# Try it:
Revise the passage on life and flourishing, starting with "Egalitarianism is tied" and going on through "afforded to all.", with "social justice" changed to "distributive justice".

Excerpted text section start

I am not convinced that an affirmation of “life” necessarily leads to a denigration of the life currently available.  I don’t, in other words, buy the paradox that a stated commitment to life in fact generates a murderous aggression against actually existing life.  I am, however, convinced by Matt’s other argument, i.e. that a bland egalitarianism cannot do the ethical work that needs doing.

So how would I propose going forward?  At this point, I actually think pushing hard at the fact/value dichotomy might prove productive.  We (everything that exists) are not going to be redeemed from the natural (and evolutionary) conditions that set the stage for singular life spans.  But there is a social/cultural world that humans construct in their efforts to respond/adapt to that natural setting.  That social world develops notions of what a “good” or “flourishing” life looks like (where the notion of flourishing in no way needs to be confined to only human life forms).  Life (“bare life”) is a good, but a very minimal one if the means for “flourishing” are not available. 

Egalitarianism is tied to ideals of “social justice” when we define what resources are required to afford the possibility of flourishing—and the political/ethical imperative is to work toward social arrangements where those resources are afforded to all. 

This is a minimalist position.  What goods are needed—clean water and air, enough food, a decent education, health care, security from violence, etc.—to have a life that escapes the sufferings that social arrangements can alleviate?  What tribulations are remediable—not in terms of a redemption from the terms of existence, but in terms of having what is needed to cope with those terms?  These are questions that can only be answered through political processes of deliberation and negotiation. 

The liberal gambit is that providing those necessities to all would mitigate conflict.  Yes, there is conflict now over doing such providing.  But for many countries the idea of providing health care is no longer a live issue.  Constitutionalism is a strategy for removing certain questions from the realm of conflict, of deciding them once and for all.  Not a fool-proof strategy, but it works some time for certain issues.  And some seemingly dead issues can rise again, zombie fashion. 

But the liberal social democrat has this basic agenda: to increasingly make the provision of “basic goods” to all a matter of settled social practice.  That is a way to serve “life” without promoting the death of those currently alive.  But it is serving “life” in relation to human standards of what a “good” or “flourishing” life requires.  So, in that sense, Matt is right to say you can’t derive those standards from life itself.

Excerpted text section end
Dataset excerpt section start

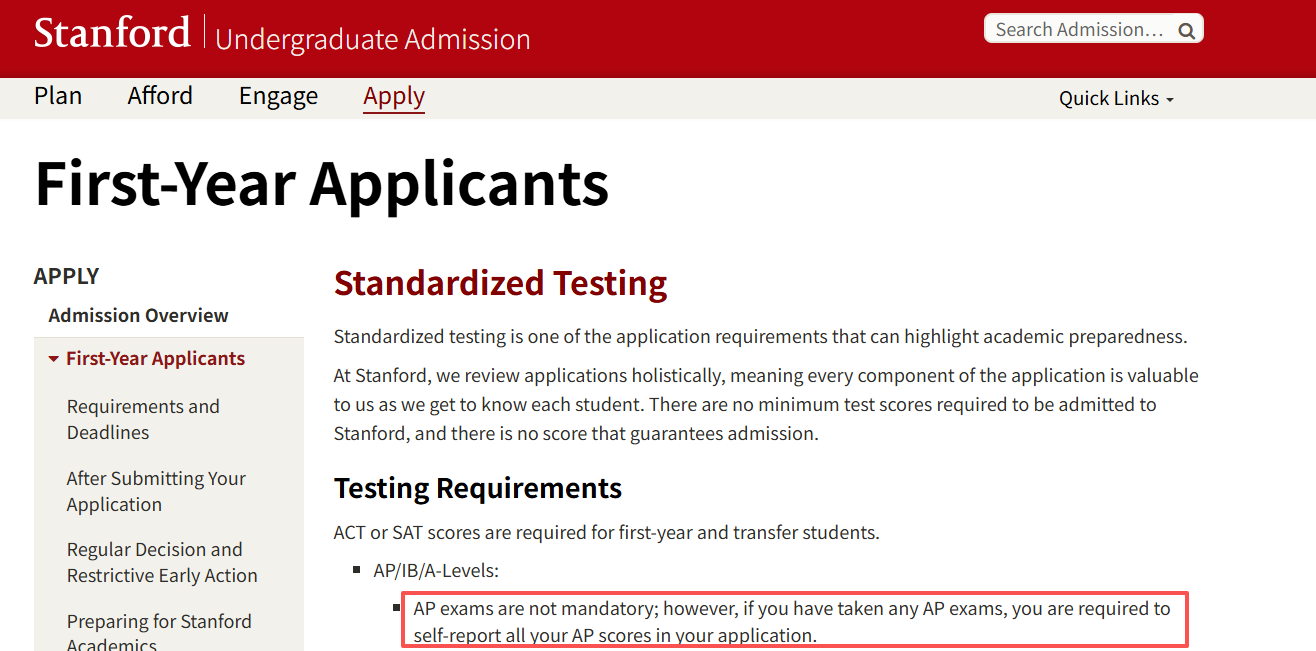This screenshot has width=1316, height=651.
Task: Click the highlighted AP exams paragraph
Action: 792,621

Dataset excerpt section end

# Result of this task:
Egalitarianism is tied to ideals of “distributive justice” when we define what resources are required to afford the possibility of flourishing—and the political/ethical imperative is to work toward social arrangements where those resources are afforded to all.